On devine que cette exploration est le fait de deux regards, à des niveaux différents, avec un intérêt pour un objet différent aussi, par exemple les trésors cachés sous les branches tombées et pourrissantes et les fougères aux délicates dentelures ciselées, une balle à côté de trois noisettes sont mises alternativement en avant, à gauche pour la balle, à droite pour les noisettes… Les indices apparaissent, peut-être pas à la première lecture, découverte du livre pure de tout commentaire, mais l’esprit court vite et bientôt les langues se délient.
Le mystère est profond, son atmosphère un brin fantastique ; cette opposition si précise graphiquement, à la limite de l’hyper réalisme, est très intrigante dans son propos. Beaucoup de questions surgissent, des pistes se dessinent, mais jusqu’au bout du bout les autrices gardent le secret. Enfin révélé, dans un éclat de rire, il incite à reprendre aussitôt la lecture de cet incroyable voyage, où texte et image tissent un message plein de poésie, qui ouvre nos regards à l’observation, à la contemplation, et nous invitent à considérer d’autres perspectives, pour apprendre aussi à les respecter. Un vrai livre-poème, envoûtant et bienfaisant.
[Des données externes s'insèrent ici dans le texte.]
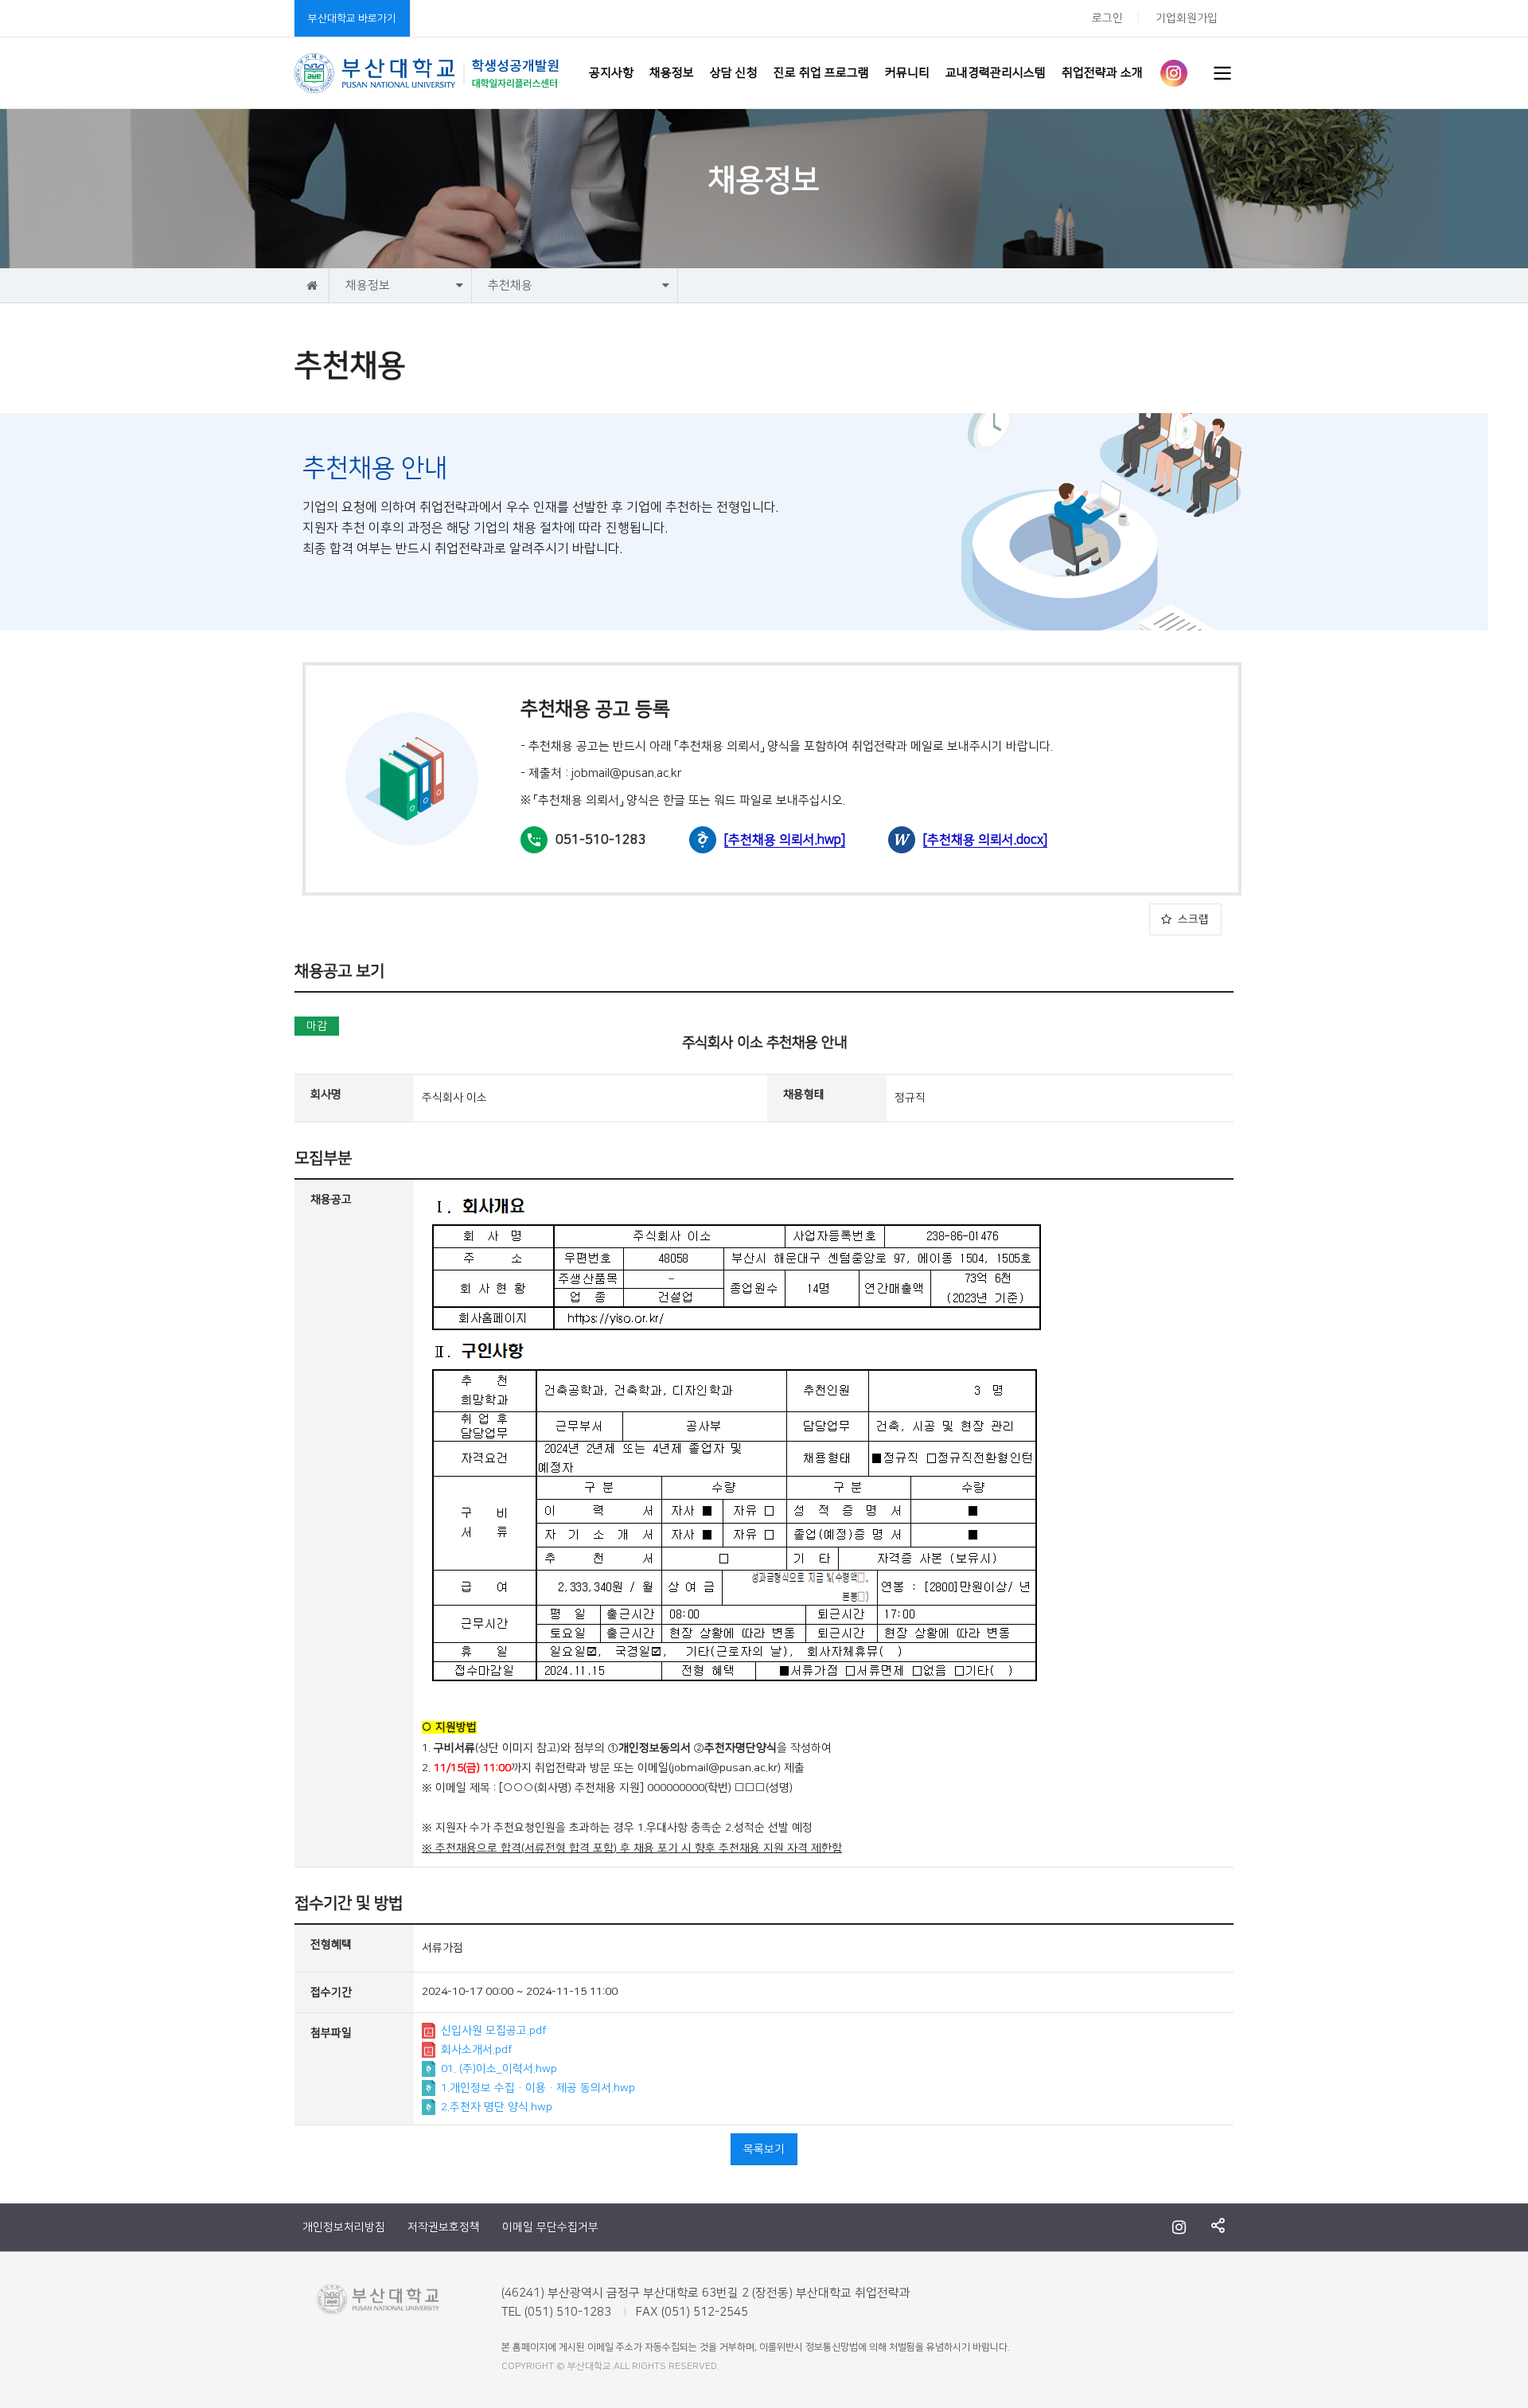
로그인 (1107, 18)
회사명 (325, 1094)
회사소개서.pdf (477, 2049)
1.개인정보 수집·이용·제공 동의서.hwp (538, 2088)
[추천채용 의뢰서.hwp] (784, 840)
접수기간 (331, 1992)
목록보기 (764, 2149)
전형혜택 (331, 1944)
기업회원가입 (1187, 18)
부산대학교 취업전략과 (427, 73)
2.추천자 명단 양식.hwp (496, 2107)
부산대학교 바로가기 (352, 18)
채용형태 (803, 1094)
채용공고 (331, 1199)
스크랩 (1193, 919)
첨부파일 (331, 2033)
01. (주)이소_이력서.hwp (499, 2069)
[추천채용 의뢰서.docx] (985, 840)
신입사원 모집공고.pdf (494, 2030)
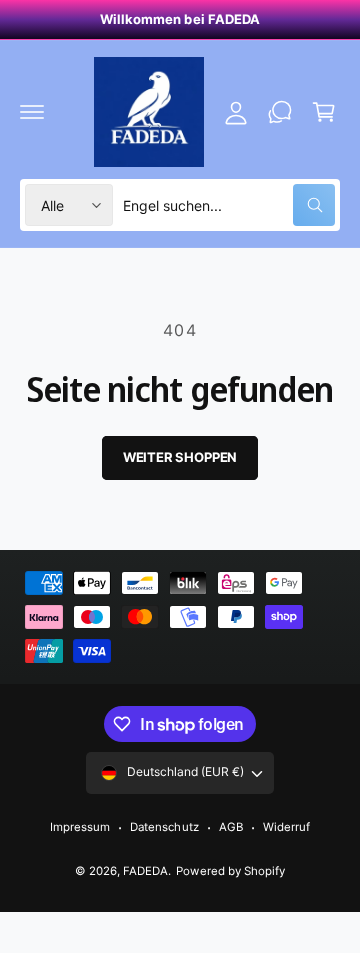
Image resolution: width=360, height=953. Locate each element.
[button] (32, 112)
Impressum (80, 827)
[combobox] (229, 205)
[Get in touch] (280, 112)
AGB (231, 827)
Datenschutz (164, 827)
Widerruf (286, 827)
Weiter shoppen (180, 457)
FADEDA (145, 871)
Présentation par l'éditeur
« Certains jours sont ordinaires et plus ternes. D’autres sont extraordinaires et nous surprennent ». Des jours comme ça nous présente des petits moments de la vie, des instants saisis sur le vif: admirer le lever du soleil, observer la pluie, découvrir des trésors cachés dans la forêt ou encore s’éblouir face aux nuits mystérieuses.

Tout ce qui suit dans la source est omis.